Why Reddit was down on Aug 11

“Autoscaler read the partially migrated Zookeeper data and terminated many of our application servers, which serve our website and API, and our caching servers, in 16 seconds.”

Incident	#19 at Reddit on 2017/08/11 by u/gooeyblob (Infrastructure leader)
Full report	https://www.reddit.com/r/announcements/comments/4y0m56/why_reddit_was_down_on_aug_11/
How it happened	Before an upgrade of a Zookeeper system the autoscaler was manually turned off by making a configuration change, since it depends on Zookeeper for server health information. During the upgrade, the package manager reverted the configuration change (since it detected it had been made manually), turing back on the autoscaler. The autoscaler (based on partial Zookeeper data) terminated many healthy servers, including caching servers.
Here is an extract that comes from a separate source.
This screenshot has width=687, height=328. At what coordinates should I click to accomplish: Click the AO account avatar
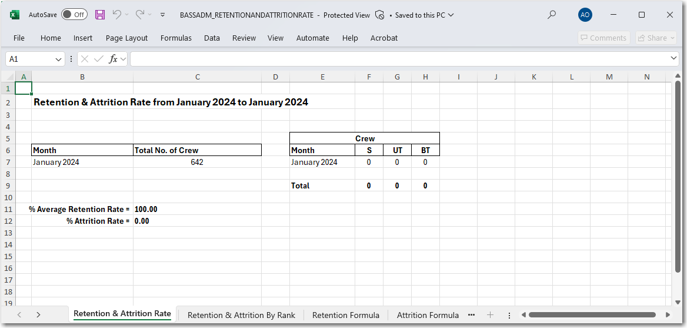point(585,15)
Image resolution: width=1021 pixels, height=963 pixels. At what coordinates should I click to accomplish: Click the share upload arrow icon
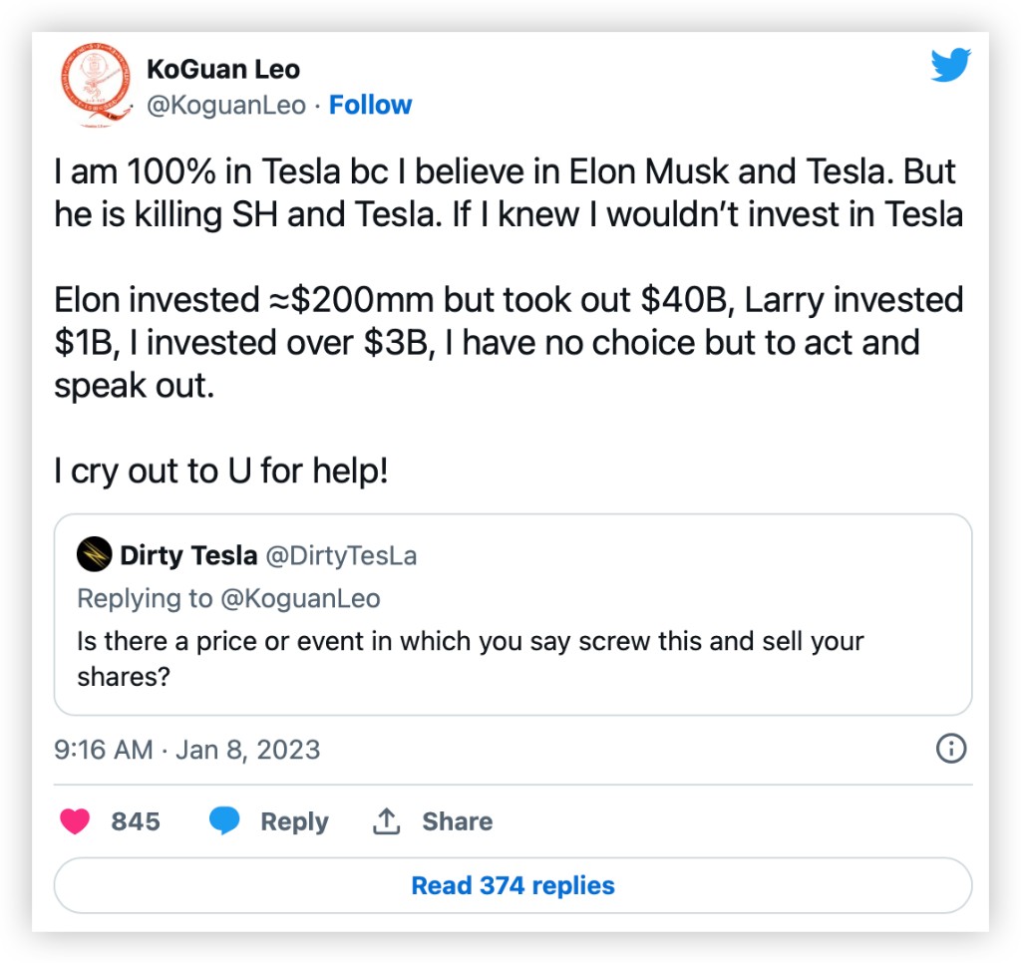[386, 821]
Architecture	Application servers and caching servers managed by an autoscaler (which uses Zookeeper for server health information).
Technologies	Apache ZooKeeper
Root cause	Autoscaler (unintentionally) running during a Zookeeper upgrade.
Failure	Terminated application and caching servers.
Impact	Service unavailable for 1.5 hours followed by an additional 1.5 hours of increased response time.
Mitigation	Engineers restored the servers (ending the outage) and waited for the caches to fill (ending the performance degradation period).